GitHub offers a great way to enforce your process, that CI and status checks have passed, pull request has been reviewed by someone else than issuer, pull request hasn’t fallen behind target branch etc.

GitHub protected branches settings

You’ll find these settings under Repo->Settings->Branches->Edit

GitHub branches settings

Promises

If you can acknowledge issues and PRs quickly that’s great, but don’t promise anything too specific you can’t keep, because promises turn into expectations. What do I mean by this? Initially when an issue is raised people usually don’t expect it to be resolved within 24 hours, but if you comment on an issue like this:

I’ll look into this tonight.

then people expect you to do so, but if aren’t 100% sure that you have dedicated time “tonight” it’s really easy that life gets in the way, resulting in getting stressed for a “deadline” not met and the issuer gets disappointed, based on expectations you raised. If you instead are intentionally are a bit more vague:

I’ll look into this as soon as possible and then pingback on this issue my findings.

then if you do look and resolve it “tonight” you would have under-promised and over-delivered, and by the odd chance issuer had a more firm date in mind or have issues with that then they can reply with that feedback or take a decision to i.e. to go with a work-around.

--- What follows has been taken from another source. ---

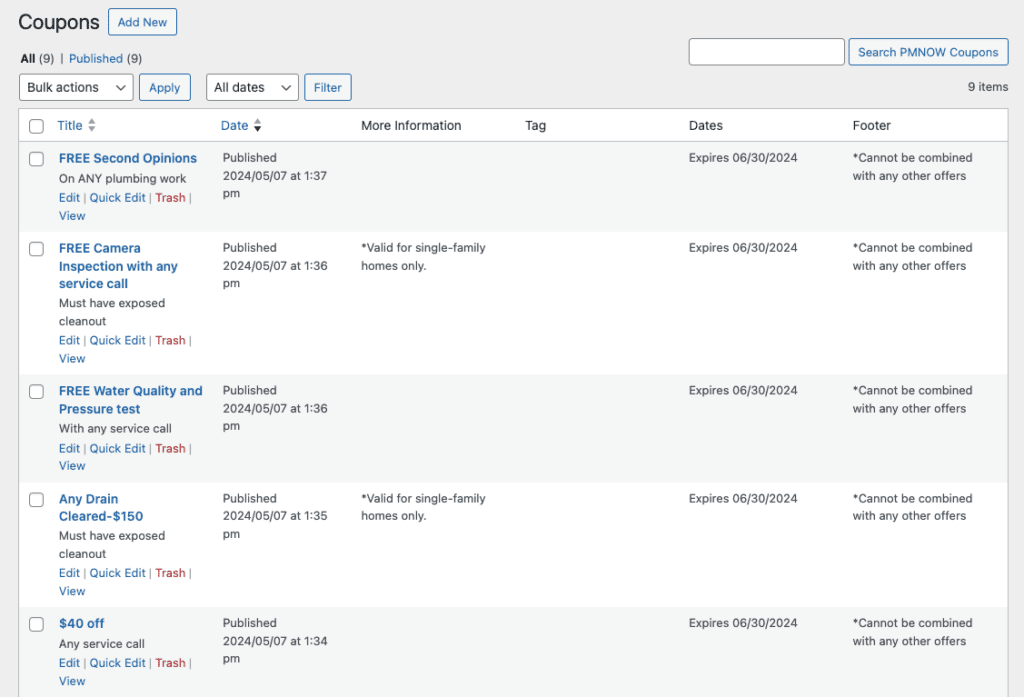
Task: Focus the coupon search input field
Action: tap(766, 52)
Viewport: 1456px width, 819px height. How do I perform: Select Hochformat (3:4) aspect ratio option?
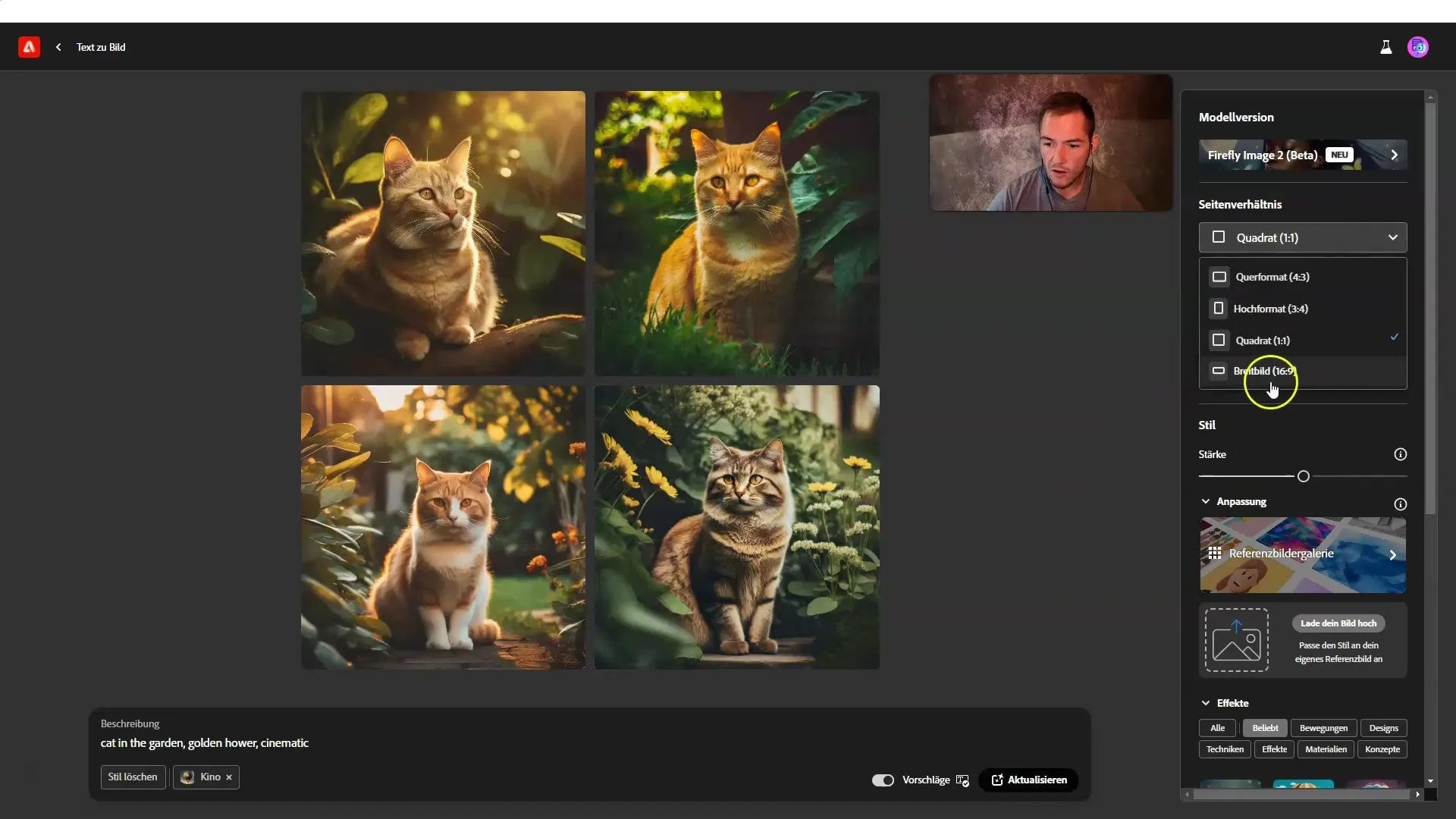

In general try to avoid setting firm dates, for instance with a release it’s better to tie it to conditions need to be met, i.e. all issues in milestone must be closed.

Get a Team

If you are fortunate to have a project that gains some traction, then the best advice I can give is to keep an eye out for prospects to join as maintainers. Often that it can be a really active contributor that’s doing solid work or just someone you know and trust. It’s hard to give control of your creation, but the benefits for the longevity of the project and frankly your sanity is huge. Sooner or later you’ll have that pull request you need to reject, troublemaker amongst the issues or life in general just throws you a curveball — in those scenarios it’s just such a relief to have someone to privately bounce ideas with, or that just can keep merging and answering when you’re not able to.

Conclusion

It all basically comes down to communication, it’s hard! And doing it with people you’ve never met raises the bar. But the key takeaway — be civil and polite, automate as much process as possible and as with process in general you’re never done — there’s always room to iterate, refactor and continuously improve the process.